Oleh: Nazwar, S. Fil. I., M. Phil.* *Penulis Lepas Lintas Jogja Sumatera
Carok atau suatu perbuatan saling serang menggunakan benda tajam berupa clurit menjadi suatu identitas budaya masyarakat. Beretnis Madura yang bertempat di Provinsi Jawa Timur menjadi suatu cara yang menjelma identitas masyarakat tersebut. Baik dalam menyelesaikan masalah, prestisius atau mempertahankan harga diri. Sebagai suatu kebiasaan yang mengarah kepada permusuhan antar sesama maka hal ini tentu bukan suatu yang patut dibanggakan.
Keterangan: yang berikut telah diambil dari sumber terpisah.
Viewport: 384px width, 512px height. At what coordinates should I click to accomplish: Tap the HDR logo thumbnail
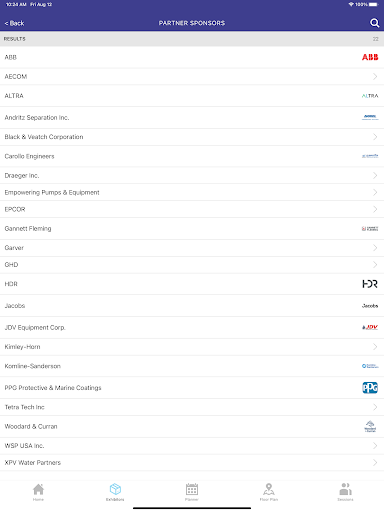point(370,284)
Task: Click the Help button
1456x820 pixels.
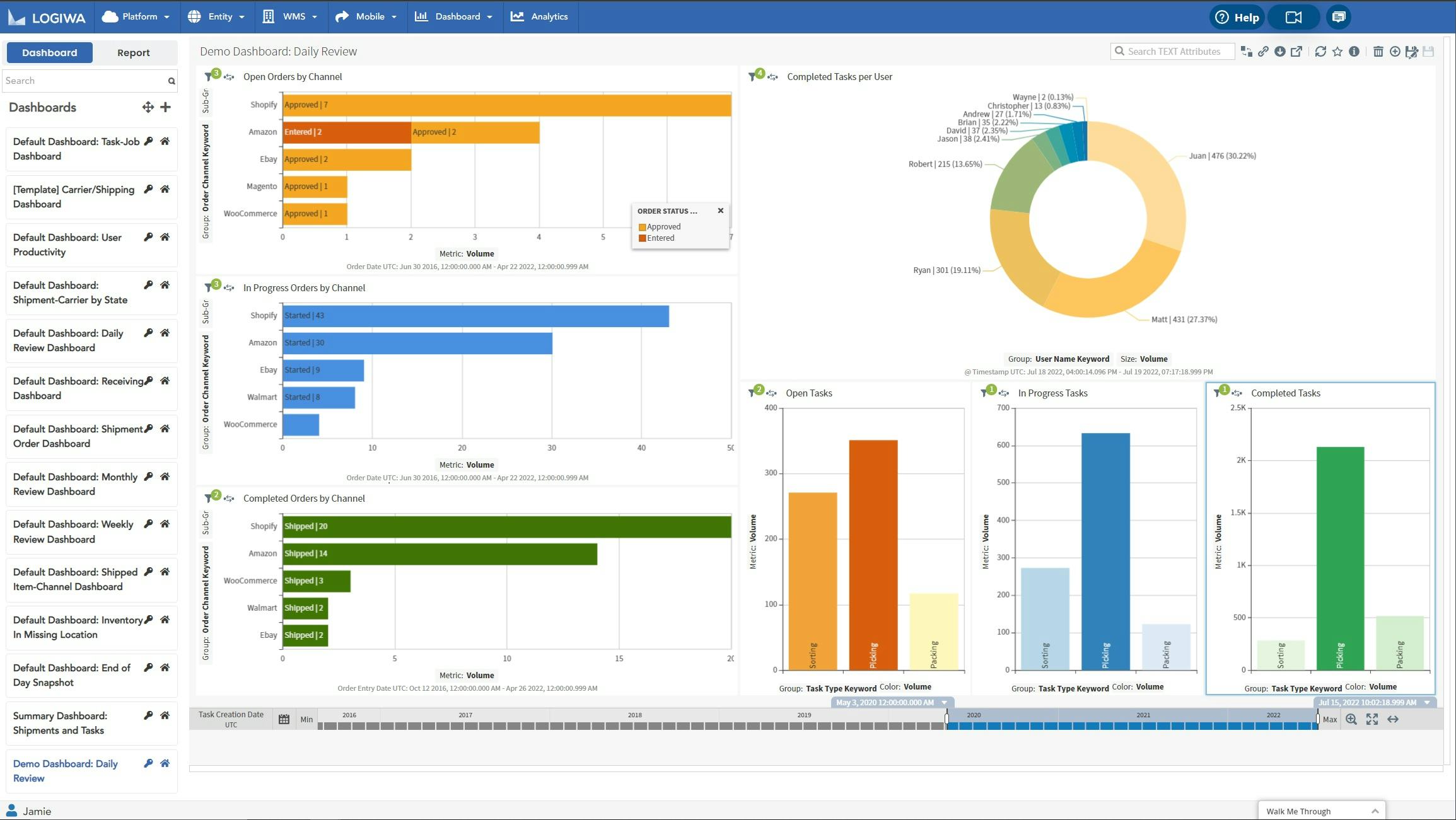Action: [1237, 17]
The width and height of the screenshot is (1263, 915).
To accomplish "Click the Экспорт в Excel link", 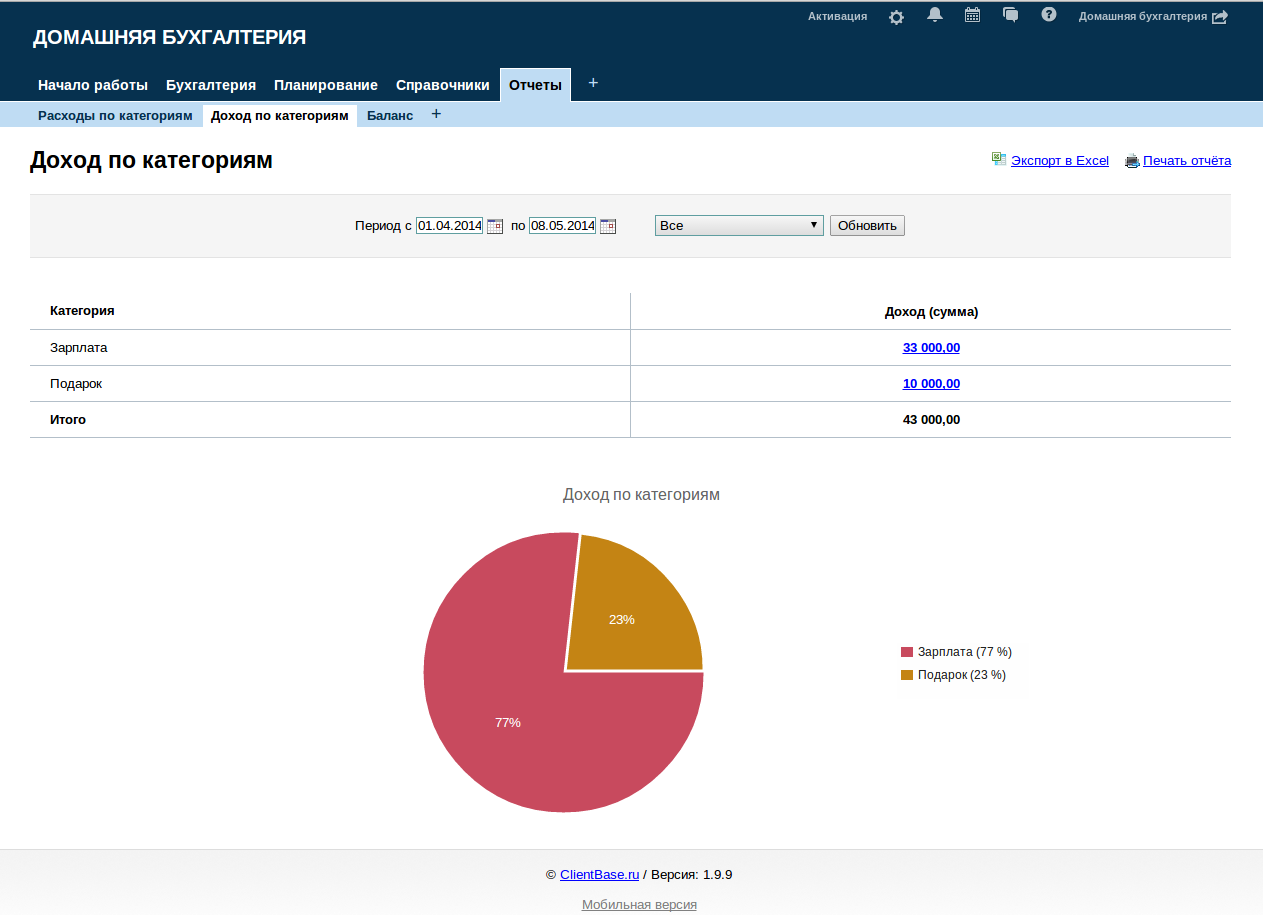I will click(1059, 161).
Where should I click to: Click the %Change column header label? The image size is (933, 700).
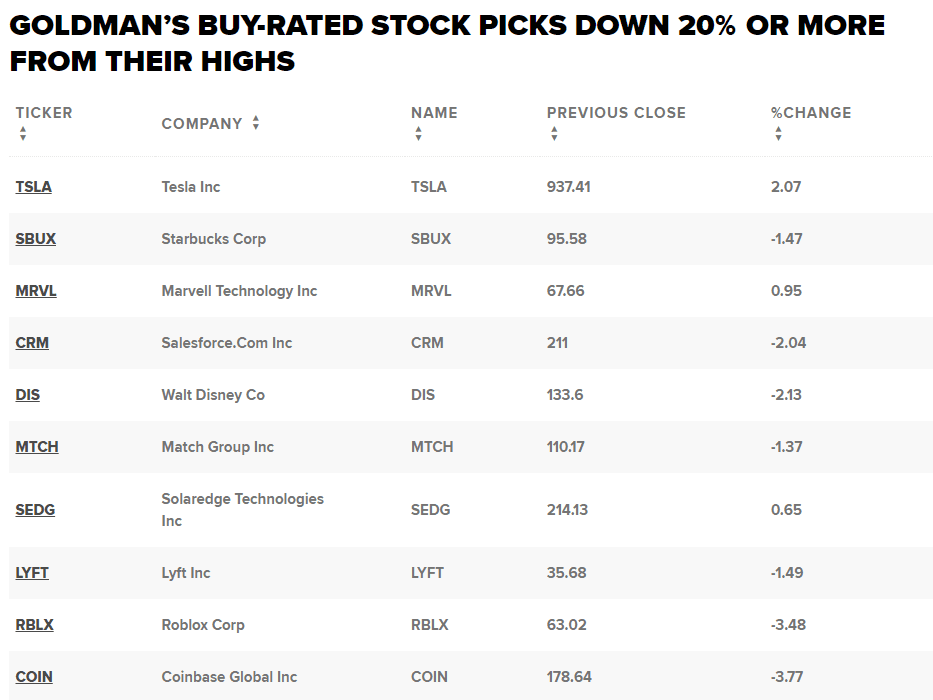pyautogui.click(x=811, y=113)
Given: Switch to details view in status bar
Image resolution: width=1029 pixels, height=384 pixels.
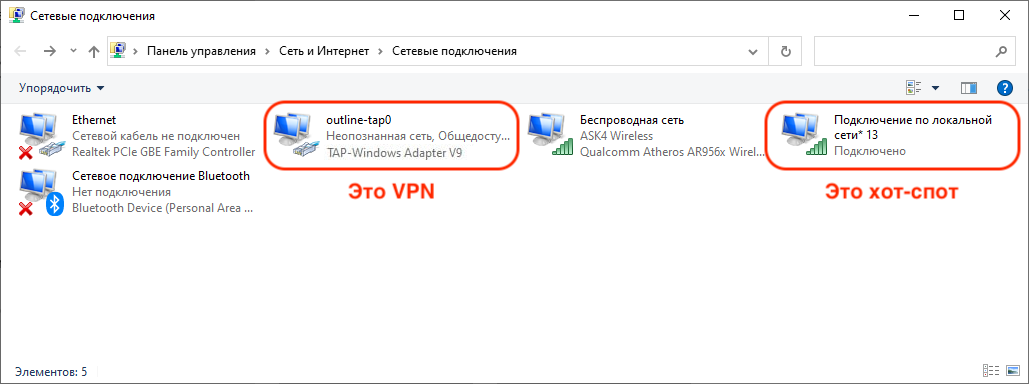Looking at the screenshot, I should 991,371.
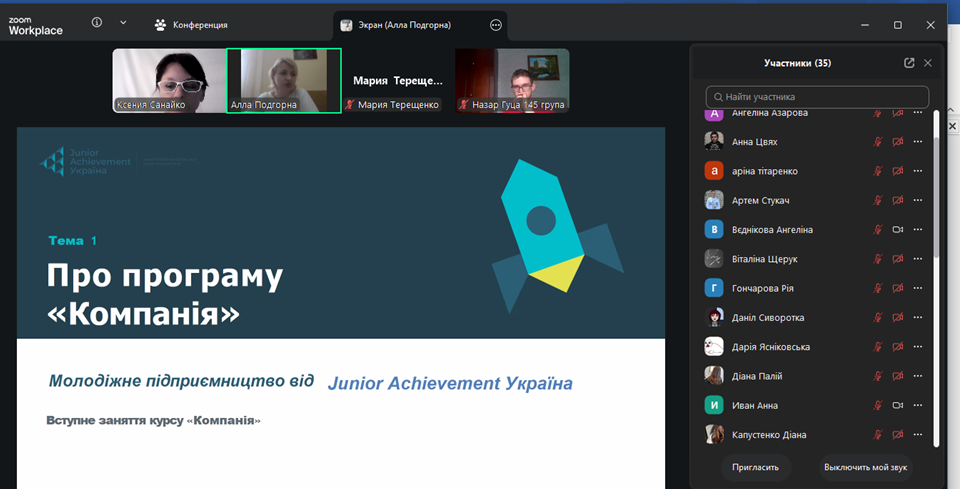Open the three-dot menu for Віталіна Щерук

pos(918,259)
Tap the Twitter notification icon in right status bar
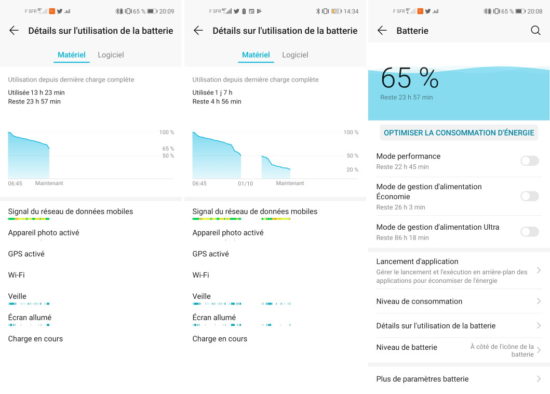Screen dimensions: 550x394 pos(428,11)
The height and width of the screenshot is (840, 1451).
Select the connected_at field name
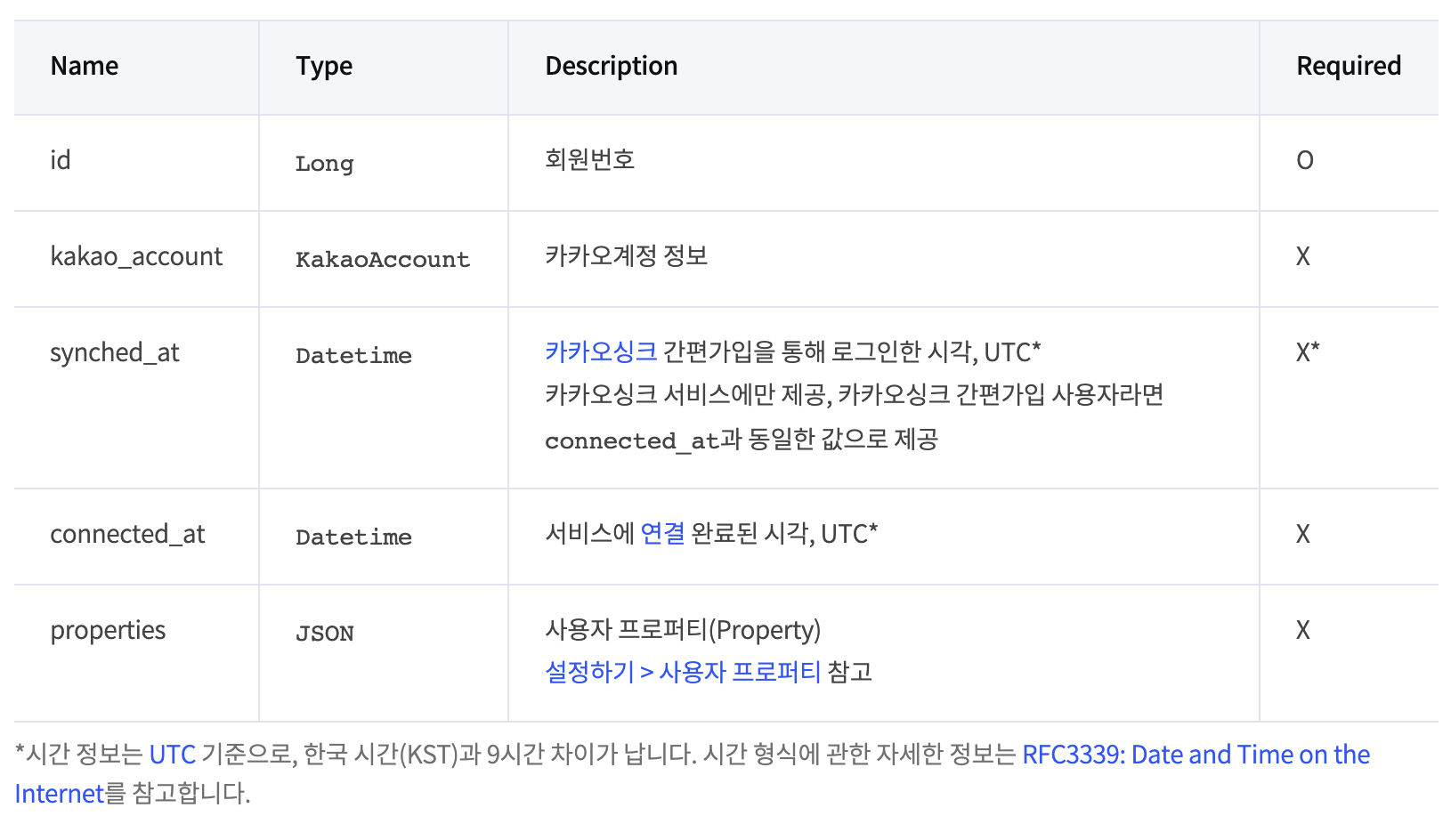tap(127, 534)
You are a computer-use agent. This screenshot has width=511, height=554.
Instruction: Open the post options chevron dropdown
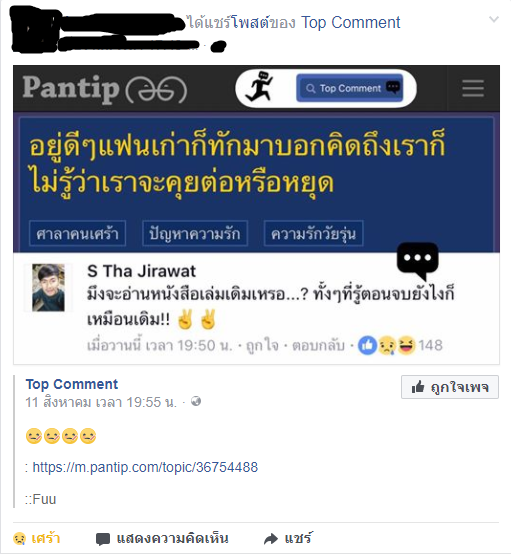point(494,19)
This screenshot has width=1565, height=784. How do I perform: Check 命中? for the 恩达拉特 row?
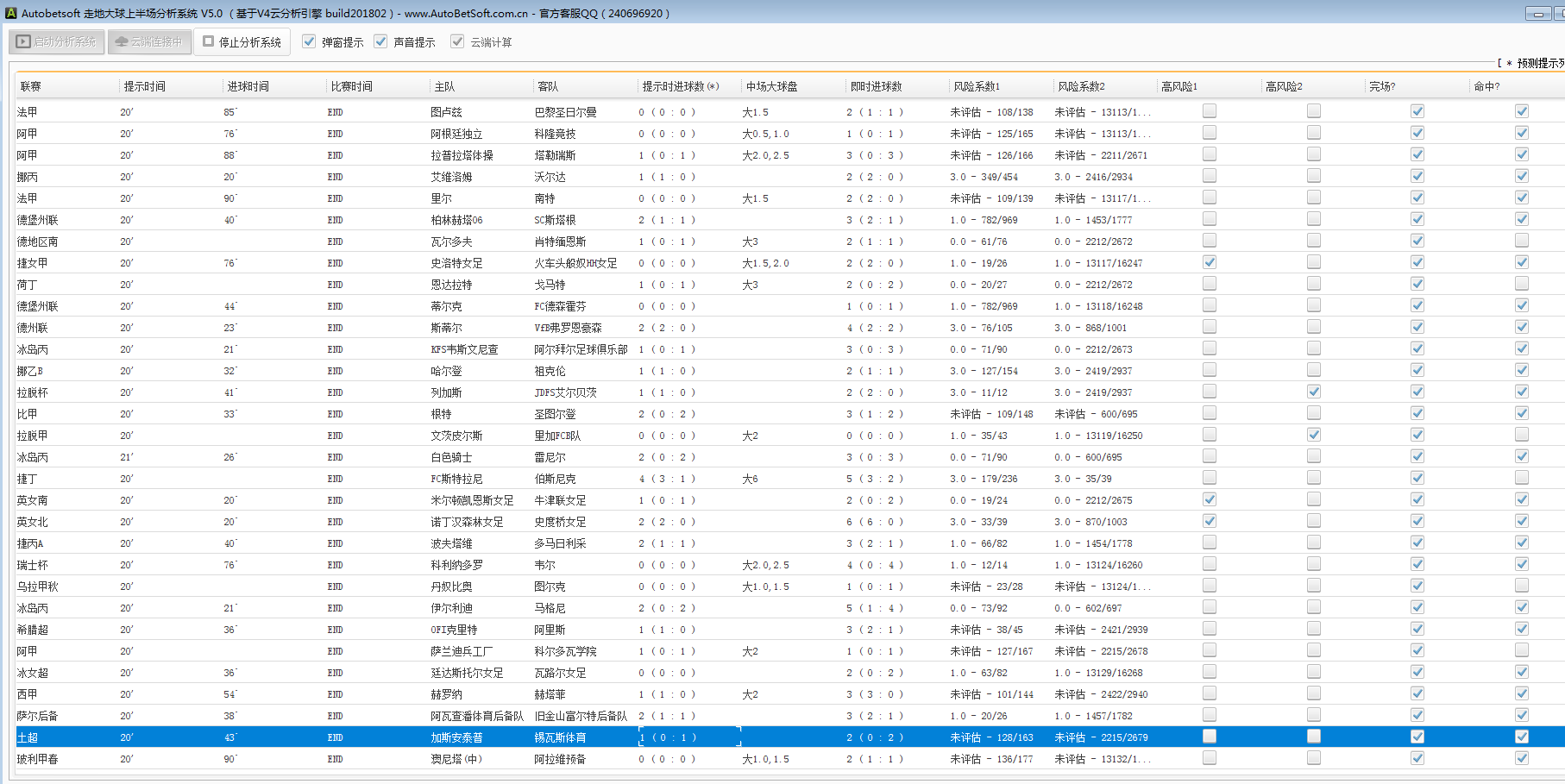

Jauh dari suatu hal bersifat prestasi, kebiasaan yang masih dianut sebagian masyarakat tersebut tidak untuk dikedepankan, semisal dalam penyelesaian masalah, perlu untuk senantiasa mengutamakan perdamaian dengan cara musyawarah.
Begitu pun hal lain seperti restisius dengan jalur prestasi dari perlombaan dalam kebaikan, termasuk mempertahankan harga diri untuk menempuh jalan yang mengangkat harkat martabat. Suatu sumber internet menyebut bahwa secara sejarah carok adalah metode yang diberlakukan penjajah kepada pribumi setempat, yaitu dengan cara mengadu. Terdapat jejak koloni dalam sejarah lahirnya tradisi carok dapat diambil makna bahwa hal tersebut merupakan cara penjajah yang diberlakukan terhadap pribumi. Suatu metode dari koloni yang keji terhadap masyarakat atau pendusuk asli.
Persoalannya adalah Ekspose yang dilakukan pihak media, menunjukkan sikap berlebihan, bahkan dapat memicu persoalan lanjutan atau persoalan lain. Akibat yang ditimbulkan bukan hanya internal etnis pelaku budaya atau cara tersebut namun dapat meluas di luarnya termasuk terhadap para perantau dari dari daerah tersebut seantero negeri ini. Bukan hanya itu, penyajian berita atas berbagai kejadian tersebut dalam melahirkan suatu sikap yang kontraproduktif yaitu kondisi yang menakutkan dan mengerikan tentang pertarungan antar sesama manusia.
Maka penting untuk media mengambil sikap proporsional dan profesional dalam penyajian berita dan menaruh perhatian berupa kehati-hatian terhadap kejadian-kejadian tertentu termasuk peristiwa carok ini. Lantaran bukan suatu yang perlu untuk dibanggakan, maka perilaku yang mengedepankan kekerasan, termasuk carok, warisan penjajah tersebut tidak untuk didorong media agar senantiasa populer di masyarakat dengan melakukan “ekspose” berlebih-lebihan dan jauh dari proporsional sajian berita, sebab demikian disebut penulis dalam artikel sebelumnya dengan kategori media setan yang menyeru dan “membisikkan” permusuhan dan kekacauan, “wal ya’uudzubillahi!”